Lynna did not want to engage with that topic. She tossed her purse on the luxurious leather couch and stalked over to the huge window that looked out over Athens. She crossed her arms over her chest and tried to breathe.

She usually did have better control. She should have kept her mouth shut. This wasn’t her fight. “It isn’t as though Giordano is going to vote with you anyway.”

“No, I don’t suppose he will, but I don’t need to stir up my enemies when my father is stirred up enough. And my mother, apparently.”

Lynna closed her eyes, breathed in and then out. It wasn’t like her to lose her temper so easily. Athan was right, she’d spent five years pretending she was mostly indifferent to him when he was her second sworn enemy.

And now you’ve slept with him. Perhaps a lack of control in all things is your punishment.

She wanted to laugh at herself. The thoughts were dramatic and that wasn’t her. Time to screw her head on straight. She took a few more breaths then turned to face Athan.

“All right. No more fights. Moving forward, I am as detached and bland and pleasant as they come.” She even offered him one of her patented bland, polite smiles.

But it faltered when he stepped close. When he reached out, fitted his large palm against her cheek. Making her entire internal wiring go haywire.

“I don’t mind watching you fight, Lynna,” he said, his voice low and gravelly, somehow it always felt like friction against her skin, and now that she had let herself intimately know what all that friction could do , it heated her bloodstream even more.

She wanted to pull away. To center herself. She was letting too much get to her. Giordano. Athan. All of this corporate nonsense. When her only goal was her family. Her only focus them .

But she was Athan’s wife here. They wanted people to believe it was true. They needed her father’s supporters to believe it was true. So she had to endure the touch.

Endure . If only she could convince herself it was a hardship.

A knock sounded at the door. “Come in,” Athan said, though he did not look away from her or even drop his hand.

The man from the desk, probably another assistant, entered. If he thought anything of Athan standing so close or his hand on Lynna’s cheek, he didn’t show it.

“Your meeting is here, Mr. Akakios. I have put him in the meeting room.”

Athan nodded, and finally dropped his hand. But he didn’t look at his assistant or anywhere away from Lynna.

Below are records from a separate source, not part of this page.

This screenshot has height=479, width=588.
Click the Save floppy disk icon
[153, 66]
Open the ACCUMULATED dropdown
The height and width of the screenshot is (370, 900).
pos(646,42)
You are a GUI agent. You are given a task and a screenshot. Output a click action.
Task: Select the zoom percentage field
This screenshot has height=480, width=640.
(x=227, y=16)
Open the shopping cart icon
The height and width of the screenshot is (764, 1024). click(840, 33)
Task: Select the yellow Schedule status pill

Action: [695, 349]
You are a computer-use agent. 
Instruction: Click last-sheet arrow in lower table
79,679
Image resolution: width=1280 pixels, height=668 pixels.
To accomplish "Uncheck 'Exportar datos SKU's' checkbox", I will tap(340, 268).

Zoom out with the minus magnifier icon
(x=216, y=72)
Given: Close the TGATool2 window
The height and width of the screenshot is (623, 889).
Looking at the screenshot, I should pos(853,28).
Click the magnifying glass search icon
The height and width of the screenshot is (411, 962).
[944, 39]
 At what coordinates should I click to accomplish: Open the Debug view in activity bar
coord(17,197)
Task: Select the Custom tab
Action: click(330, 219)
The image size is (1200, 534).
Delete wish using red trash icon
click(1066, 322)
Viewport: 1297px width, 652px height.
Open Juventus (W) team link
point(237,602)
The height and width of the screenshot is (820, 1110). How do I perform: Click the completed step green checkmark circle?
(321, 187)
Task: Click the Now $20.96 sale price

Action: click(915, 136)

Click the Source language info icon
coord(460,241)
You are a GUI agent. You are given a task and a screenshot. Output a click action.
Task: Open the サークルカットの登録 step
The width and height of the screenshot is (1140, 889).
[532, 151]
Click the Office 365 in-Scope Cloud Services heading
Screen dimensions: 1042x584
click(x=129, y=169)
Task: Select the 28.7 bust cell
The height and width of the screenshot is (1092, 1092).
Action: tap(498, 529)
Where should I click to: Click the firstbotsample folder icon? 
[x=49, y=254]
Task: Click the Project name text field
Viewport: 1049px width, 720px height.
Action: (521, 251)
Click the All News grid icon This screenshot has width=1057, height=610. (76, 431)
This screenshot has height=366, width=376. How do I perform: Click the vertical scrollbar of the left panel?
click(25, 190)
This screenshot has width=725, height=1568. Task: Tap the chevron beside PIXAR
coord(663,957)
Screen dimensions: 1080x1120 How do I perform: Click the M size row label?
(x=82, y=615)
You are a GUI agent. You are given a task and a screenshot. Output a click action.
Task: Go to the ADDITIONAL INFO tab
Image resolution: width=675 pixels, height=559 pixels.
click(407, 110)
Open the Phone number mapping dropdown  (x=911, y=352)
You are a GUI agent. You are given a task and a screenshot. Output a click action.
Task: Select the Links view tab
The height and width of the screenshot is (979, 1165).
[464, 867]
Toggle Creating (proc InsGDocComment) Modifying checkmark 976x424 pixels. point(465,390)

She should look away, get a handle on her heart scrabbling about in her chest like what had happened last night changed anything between them, when it absolutely did not.

But she held his gaze anyway.

“My wife would like to see some of her father’s old friends,” Athan said. “Make sure to help her find anything she needs.”

“Of course, sir.”

“I’ll be back in an hour or so, and then we can go to lunch. Perhaps with Henry. We’ll see who’s available.” He leaned in, brushed a very chaste kiss across her cheek. “Behave, Mrs. Akakios,” he murmured in her ear, before turning and walking away. Out of the office.

While she stood, off-kilter and…too many things to name. She hadn’t even given him a dirty look for calling her Akakios.

“Mrs. Akakios?” the assistant said, and she realized he must have said something she hadn’t heard before that.

“I should be able to find my away around,” she offered, sounding breathless even to herself. “If I have any troubles, I’ll let you know.”

The assistant nodded and left and Lynna closed her eyes, took a deep inhale. This was a problem of her own making, and she solved everyone’s problems. Including her own.

So she straightened her shoulders and set out to charm her father’s old associates.